We will ensure that the proportion of the central government's budgetary investments to agriculture, rural areas, and farmers is at least kept at the same level as last year, increase efforts to carry out integrated planning for these funds, and make their use more efficient. We will improve mechanisms that provide compensation for cropland protection and subsidize major grain growing areas, and conduct trials of granting subsidies to large-scale grain growers, family farms, and other emerging agribusinesses. We will continue to implement the minimum purchase price policy on rice and wheat, move ahead with the pilot reform of guaranteed base prices for cotton and soybeans, and improve the temporary purchase and stockpiling policy on major agricultural products and the management of their import and export. We will establish a sound system by which provincial governors are accountable for their provinces' food security. We will make local governments strengthen their grain reserves systems.

2) We will strengthen agricultural and rural infrastructure development.

We will carry out work to demarcate permanent basic farmland throughout the country. We will accelerate implementation of the national master plan for building high-grade farmland and the plan for increasing China's grain production capacity by 50 million metric tons. We will construct a number of new major projects to divert water, protect key water sources, and harness rivers and lakes. We will more quickly build auxiliary facilities and update water-saving devices in medium- to large-scale irrigation areas, and advance the construction of small-scale irrigation infrastructure and water conservancy infrastructure. We will comprehensively implement the project to purchase and stockpile grain to ensure its supply and security, and support the building of grain silos with capacities of 50 million metric tons. We will intensify efforts to address serious problems in the agricultural environment, and comprehensively improve the rural living environment, to build a more beautiful and livable countryside. Safe drinking water will be made available to another 60 million rural residents. All-out efforts will be made to deliver electricity to all households without power supply. We will make great efforts to build rural roads in the western region and in contiguous poor areas. We will rebuild run-down houses for 3.66 million rural households, and make coordinated efforts to renovate rural houses to make them more earthquake-resistant.

3) We will accelerate agricultural structural adjustment.

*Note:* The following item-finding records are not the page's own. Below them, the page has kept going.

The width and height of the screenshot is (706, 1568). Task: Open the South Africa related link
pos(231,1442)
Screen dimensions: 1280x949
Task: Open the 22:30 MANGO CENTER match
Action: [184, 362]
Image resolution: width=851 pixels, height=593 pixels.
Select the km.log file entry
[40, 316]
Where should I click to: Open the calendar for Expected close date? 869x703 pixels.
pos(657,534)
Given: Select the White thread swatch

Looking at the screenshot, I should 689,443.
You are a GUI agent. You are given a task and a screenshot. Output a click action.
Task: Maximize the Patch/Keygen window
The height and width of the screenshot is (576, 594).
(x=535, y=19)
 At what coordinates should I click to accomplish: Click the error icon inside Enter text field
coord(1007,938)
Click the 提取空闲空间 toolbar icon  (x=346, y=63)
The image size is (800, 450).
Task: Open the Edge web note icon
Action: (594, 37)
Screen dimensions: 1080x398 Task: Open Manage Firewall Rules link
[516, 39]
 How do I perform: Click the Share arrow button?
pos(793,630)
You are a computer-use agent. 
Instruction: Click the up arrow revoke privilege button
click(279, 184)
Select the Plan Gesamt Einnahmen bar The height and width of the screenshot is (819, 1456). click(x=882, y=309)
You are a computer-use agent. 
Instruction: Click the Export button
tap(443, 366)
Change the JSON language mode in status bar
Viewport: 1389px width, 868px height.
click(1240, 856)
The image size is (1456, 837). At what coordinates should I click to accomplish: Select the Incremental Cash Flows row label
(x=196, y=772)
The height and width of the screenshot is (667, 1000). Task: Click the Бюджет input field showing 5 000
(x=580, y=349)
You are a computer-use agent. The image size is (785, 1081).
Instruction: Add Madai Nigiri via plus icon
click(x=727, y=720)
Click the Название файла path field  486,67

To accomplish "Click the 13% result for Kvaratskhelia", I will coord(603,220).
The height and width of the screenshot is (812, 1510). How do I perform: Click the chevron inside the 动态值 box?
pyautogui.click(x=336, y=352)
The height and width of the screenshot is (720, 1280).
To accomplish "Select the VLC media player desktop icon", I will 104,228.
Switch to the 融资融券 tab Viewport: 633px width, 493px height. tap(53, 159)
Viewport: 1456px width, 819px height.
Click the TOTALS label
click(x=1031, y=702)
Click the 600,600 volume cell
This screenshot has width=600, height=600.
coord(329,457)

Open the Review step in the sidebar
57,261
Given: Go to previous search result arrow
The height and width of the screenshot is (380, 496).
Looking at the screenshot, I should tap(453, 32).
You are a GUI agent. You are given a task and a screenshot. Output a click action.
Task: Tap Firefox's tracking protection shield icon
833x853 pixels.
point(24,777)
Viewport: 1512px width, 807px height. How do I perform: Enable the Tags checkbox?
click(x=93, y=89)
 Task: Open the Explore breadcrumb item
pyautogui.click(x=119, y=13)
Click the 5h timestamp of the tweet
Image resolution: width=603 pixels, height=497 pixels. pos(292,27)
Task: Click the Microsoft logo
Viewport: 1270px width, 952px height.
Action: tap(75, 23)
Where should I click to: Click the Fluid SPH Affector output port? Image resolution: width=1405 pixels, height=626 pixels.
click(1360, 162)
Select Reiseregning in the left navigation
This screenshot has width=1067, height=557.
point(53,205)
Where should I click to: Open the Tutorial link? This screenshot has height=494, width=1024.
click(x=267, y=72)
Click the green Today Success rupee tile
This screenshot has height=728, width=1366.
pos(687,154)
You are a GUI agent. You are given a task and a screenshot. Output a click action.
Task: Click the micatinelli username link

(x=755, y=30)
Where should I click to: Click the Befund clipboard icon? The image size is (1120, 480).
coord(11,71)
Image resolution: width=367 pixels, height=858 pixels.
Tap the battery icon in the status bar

We will improve the industrial organization of agriculture and the mechanisms for balancing the interests of farmers and enterprises, and integrate the development of primary, secondary, and tertiary industries in rural areas. We will work harder to promote innovation in agricultural science and technology and spread the use of new agricultural techniques, machinery, and tools. We will coordinate the construction of grain, cotton, oilseed, sugar crop, and vegetable production centers, and encourage standardized, large-scale, and intensive livestock, poultry, and aquaculture farming. We will encourage the local conversion and processing of grain in major grain-producing areas. We will support the construction of national seed cultivation and production centers. We will also strengthen the fishery administration.